Allerdings sorgte man sich schon damals um den Sinn von Demonstrationen, die zum alltäglichen Ritual erstarren. Die Nordostdeutsche Zeitung schrieb am 24. April 1910: »Die Straßenaufzüge verlieren an ihrer Wucht, wenn sie sich immer nach demselben Schema Sonntag für Sonntag wiederholen.«
Nach dem Zweiten Weltkrieg boomte das Protestgewerbe erst wieder gegen Ende der sechziger Jahre dank der West-Berliner Studentenbewegung. Aus den Kundgebungen der »kleinen, radikalen Minderheit« (APO-Slogan) wurden in den siebziger Jahren Massenveranstaltungen. Die Friedens- und Frauenbewegung, Umweltschützer und Atomkraftgegner versuchten mit immer größeren Demonstrationen politischen Druck auszuüben.
Nachdem jedoch auch große friedliche Aufmärsche sich angesichts der Demo-Inflation nur als Kurzmeldungen in der Presse wiederfanden, erkannten Demo-Strategen, daß ein paar hundert tatkräftige Autonome, die ein paar Millionen Mark Sachschaden anrichten, mehr Aufmerksamkeit erregen als Zehntausende, die friedlich durch die Straßen spazieren. Radikale Hausbesetzer zettelten deshalb Anfang der achtziger Jahre erfolgreich immer wieder »Randale« an.
Um rufschädigende Straßenschlachten zu vermeiden, setzte Berlins damaliger Innensenator Erich Pätzold (SPD) das »Deeskalations-Prinzip« als polizeiliche Methode durch. »Deeskalation ist ein künstlicher Begriff für eine Strategie, die es eigentlich schon immer gab«, sagt Staatsschützer Michael Knape, 44, der heute den Einsatz der geschlossenen Polizeieinheiten in Berlin plant. Gemeint ist das gezielte Vorgehen gegen Straftäter, ohne die Masse der Demonstranten zu stören. »Unsere wichtigste Waffe ist dabei Sprache«, erklärt Knape. »Wir versuchen, unser Handeln transparent zu machen.«
Inzwischen ist das kaum mehr nötig, denn nahezu alle Demonstrationen verlaufen friedlich, und Großdemos sind rar geworden.

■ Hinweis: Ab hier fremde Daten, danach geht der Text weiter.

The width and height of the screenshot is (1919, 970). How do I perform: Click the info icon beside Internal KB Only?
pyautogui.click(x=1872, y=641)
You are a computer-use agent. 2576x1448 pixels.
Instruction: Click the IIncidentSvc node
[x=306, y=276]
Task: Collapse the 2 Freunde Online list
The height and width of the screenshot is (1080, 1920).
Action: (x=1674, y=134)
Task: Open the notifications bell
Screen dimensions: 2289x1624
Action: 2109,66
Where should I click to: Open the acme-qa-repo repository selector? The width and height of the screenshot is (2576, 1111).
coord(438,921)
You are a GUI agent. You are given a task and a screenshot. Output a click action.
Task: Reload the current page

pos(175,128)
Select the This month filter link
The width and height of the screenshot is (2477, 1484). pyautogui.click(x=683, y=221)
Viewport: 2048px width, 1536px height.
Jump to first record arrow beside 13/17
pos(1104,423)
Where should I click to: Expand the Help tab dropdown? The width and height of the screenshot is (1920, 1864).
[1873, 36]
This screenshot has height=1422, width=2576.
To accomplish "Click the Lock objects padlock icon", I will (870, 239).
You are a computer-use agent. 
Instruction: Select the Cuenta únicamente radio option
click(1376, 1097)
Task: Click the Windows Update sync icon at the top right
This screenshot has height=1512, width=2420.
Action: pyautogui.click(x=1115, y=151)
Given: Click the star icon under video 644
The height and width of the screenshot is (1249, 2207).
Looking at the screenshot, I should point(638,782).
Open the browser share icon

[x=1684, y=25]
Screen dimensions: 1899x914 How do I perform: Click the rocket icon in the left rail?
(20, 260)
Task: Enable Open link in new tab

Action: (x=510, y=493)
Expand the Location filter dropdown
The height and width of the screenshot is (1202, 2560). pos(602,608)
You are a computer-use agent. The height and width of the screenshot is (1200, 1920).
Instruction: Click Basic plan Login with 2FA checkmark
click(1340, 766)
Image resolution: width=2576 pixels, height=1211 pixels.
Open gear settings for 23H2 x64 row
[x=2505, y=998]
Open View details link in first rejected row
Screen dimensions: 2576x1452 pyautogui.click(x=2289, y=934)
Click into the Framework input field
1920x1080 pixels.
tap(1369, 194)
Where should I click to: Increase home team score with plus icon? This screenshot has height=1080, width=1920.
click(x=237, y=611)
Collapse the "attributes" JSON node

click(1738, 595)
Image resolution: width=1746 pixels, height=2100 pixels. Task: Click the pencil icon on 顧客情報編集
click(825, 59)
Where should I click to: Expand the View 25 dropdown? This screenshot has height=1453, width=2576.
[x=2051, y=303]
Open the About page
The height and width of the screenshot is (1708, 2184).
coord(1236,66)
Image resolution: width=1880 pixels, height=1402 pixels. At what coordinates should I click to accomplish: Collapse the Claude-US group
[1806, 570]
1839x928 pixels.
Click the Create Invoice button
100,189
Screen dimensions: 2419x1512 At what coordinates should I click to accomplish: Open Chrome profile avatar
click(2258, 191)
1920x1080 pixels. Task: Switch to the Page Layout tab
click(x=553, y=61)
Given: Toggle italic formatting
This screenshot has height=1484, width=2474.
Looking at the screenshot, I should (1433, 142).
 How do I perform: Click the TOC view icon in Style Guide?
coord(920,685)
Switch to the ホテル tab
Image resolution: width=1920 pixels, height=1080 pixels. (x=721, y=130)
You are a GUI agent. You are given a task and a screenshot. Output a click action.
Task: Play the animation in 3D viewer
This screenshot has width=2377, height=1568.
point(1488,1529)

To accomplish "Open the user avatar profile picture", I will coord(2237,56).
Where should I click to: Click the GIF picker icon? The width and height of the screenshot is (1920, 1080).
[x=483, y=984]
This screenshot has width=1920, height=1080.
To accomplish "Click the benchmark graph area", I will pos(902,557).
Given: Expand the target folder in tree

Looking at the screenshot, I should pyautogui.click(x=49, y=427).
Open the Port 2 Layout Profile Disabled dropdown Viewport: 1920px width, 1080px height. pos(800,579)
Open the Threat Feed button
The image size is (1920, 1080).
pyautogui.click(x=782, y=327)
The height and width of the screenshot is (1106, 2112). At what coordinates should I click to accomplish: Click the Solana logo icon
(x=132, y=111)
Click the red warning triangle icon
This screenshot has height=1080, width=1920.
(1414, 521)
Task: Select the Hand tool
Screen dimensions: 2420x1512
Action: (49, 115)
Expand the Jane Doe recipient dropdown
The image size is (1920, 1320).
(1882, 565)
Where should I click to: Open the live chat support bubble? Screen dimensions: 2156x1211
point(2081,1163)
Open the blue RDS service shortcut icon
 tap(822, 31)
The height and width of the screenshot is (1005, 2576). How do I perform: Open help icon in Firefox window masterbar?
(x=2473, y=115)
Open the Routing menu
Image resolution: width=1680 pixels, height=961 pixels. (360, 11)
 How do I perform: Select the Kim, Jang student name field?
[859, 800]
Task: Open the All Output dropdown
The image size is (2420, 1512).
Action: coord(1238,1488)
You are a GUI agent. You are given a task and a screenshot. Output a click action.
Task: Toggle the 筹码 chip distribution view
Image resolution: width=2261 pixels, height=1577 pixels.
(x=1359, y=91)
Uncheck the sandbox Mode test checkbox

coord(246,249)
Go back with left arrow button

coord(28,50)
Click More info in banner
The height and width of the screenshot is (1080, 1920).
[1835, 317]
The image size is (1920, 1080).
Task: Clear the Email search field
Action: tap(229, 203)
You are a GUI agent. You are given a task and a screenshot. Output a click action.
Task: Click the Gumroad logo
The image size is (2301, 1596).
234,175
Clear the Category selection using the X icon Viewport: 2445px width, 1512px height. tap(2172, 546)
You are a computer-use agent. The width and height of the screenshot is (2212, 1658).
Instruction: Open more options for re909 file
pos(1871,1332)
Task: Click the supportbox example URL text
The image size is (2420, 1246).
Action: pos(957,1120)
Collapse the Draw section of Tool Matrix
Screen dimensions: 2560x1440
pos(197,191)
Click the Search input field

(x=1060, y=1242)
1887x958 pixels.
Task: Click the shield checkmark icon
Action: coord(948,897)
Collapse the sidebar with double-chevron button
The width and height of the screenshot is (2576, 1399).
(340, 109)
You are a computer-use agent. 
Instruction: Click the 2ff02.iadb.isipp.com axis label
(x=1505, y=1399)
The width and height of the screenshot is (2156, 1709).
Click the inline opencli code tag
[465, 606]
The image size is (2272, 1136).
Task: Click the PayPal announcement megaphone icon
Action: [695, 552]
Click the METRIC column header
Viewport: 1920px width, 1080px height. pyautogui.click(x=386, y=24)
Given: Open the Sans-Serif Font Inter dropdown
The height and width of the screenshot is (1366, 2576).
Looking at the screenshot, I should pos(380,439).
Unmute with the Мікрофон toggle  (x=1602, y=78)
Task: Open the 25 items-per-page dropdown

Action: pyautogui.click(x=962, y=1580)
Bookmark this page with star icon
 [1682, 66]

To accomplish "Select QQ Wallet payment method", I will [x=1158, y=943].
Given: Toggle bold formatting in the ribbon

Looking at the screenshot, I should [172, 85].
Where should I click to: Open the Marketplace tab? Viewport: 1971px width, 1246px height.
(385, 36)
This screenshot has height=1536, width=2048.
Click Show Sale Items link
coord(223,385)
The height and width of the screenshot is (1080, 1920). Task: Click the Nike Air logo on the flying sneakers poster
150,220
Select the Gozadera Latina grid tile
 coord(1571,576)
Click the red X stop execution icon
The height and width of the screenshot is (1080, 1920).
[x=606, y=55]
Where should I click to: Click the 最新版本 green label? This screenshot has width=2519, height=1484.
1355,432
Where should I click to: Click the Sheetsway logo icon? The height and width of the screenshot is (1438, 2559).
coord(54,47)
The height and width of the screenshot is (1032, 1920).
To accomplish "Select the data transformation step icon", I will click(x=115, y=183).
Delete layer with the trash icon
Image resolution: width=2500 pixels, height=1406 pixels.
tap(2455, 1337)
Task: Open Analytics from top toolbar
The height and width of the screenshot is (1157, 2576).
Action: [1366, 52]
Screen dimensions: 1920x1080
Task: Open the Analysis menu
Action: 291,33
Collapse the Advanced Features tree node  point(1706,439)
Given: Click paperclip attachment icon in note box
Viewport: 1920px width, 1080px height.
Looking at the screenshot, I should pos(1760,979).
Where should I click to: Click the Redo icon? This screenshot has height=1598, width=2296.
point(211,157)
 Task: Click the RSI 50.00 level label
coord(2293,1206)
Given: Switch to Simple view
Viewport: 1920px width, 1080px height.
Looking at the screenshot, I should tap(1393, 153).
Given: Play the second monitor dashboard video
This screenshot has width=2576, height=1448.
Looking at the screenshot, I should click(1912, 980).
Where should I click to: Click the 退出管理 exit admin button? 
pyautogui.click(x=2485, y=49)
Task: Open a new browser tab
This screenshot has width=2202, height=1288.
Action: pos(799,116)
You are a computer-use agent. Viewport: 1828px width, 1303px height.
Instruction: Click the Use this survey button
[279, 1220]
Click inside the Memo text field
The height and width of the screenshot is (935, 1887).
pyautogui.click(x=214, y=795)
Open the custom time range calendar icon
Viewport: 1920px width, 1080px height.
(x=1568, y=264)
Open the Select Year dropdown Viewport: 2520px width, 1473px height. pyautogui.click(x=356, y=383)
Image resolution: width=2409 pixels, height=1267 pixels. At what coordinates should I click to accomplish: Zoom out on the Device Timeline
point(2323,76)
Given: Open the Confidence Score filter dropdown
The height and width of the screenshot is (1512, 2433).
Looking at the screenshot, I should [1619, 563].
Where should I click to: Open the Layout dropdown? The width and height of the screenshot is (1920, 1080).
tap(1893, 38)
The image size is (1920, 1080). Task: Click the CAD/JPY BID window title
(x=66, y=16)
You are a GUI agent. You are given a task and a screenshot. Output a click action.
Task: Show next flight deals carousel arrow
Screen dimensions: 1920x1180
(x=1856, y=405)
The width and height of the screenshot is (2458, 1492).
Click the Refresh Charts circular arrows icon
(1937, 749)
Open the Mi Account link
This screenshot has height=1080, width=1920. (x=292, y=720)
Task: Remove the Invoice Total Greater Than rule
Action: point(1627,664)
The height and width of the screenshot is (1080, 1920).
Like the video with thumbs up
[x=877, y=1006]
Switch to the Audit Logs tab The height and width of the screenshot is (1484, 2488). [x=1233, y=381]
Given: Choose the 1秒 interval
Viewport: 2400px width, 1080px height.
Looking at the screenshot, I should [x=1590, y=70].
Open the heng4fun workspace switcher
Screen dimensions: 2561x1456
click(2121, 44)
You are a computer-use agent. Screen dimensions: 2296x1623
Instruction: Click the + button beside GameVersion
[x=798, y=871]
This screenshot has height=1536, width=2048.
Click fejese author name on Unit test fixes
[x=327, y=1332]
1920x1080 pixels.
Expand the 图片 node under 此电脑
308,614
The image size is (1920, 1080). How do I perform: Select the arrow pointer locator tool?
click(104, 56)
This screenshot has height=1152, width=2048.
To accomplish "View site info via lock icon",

Für die Demo-Kultur der neunziger Jahre sind eher solche Manifestationen wie die für die »Lohnforderungen von Angestellten des Café Huthmacher« typisch: Sechs ehemalige Beschäftigte marschieren seit Monaten immer wieder vor dem Wohnhaus ihres ehemaligen Chefs auf, um ausstehende Löhne in Höhe von 40 000 Mark einzutreiben.
Da schaut dann nur kurz der Kontaktbereichsbeamte vorbei.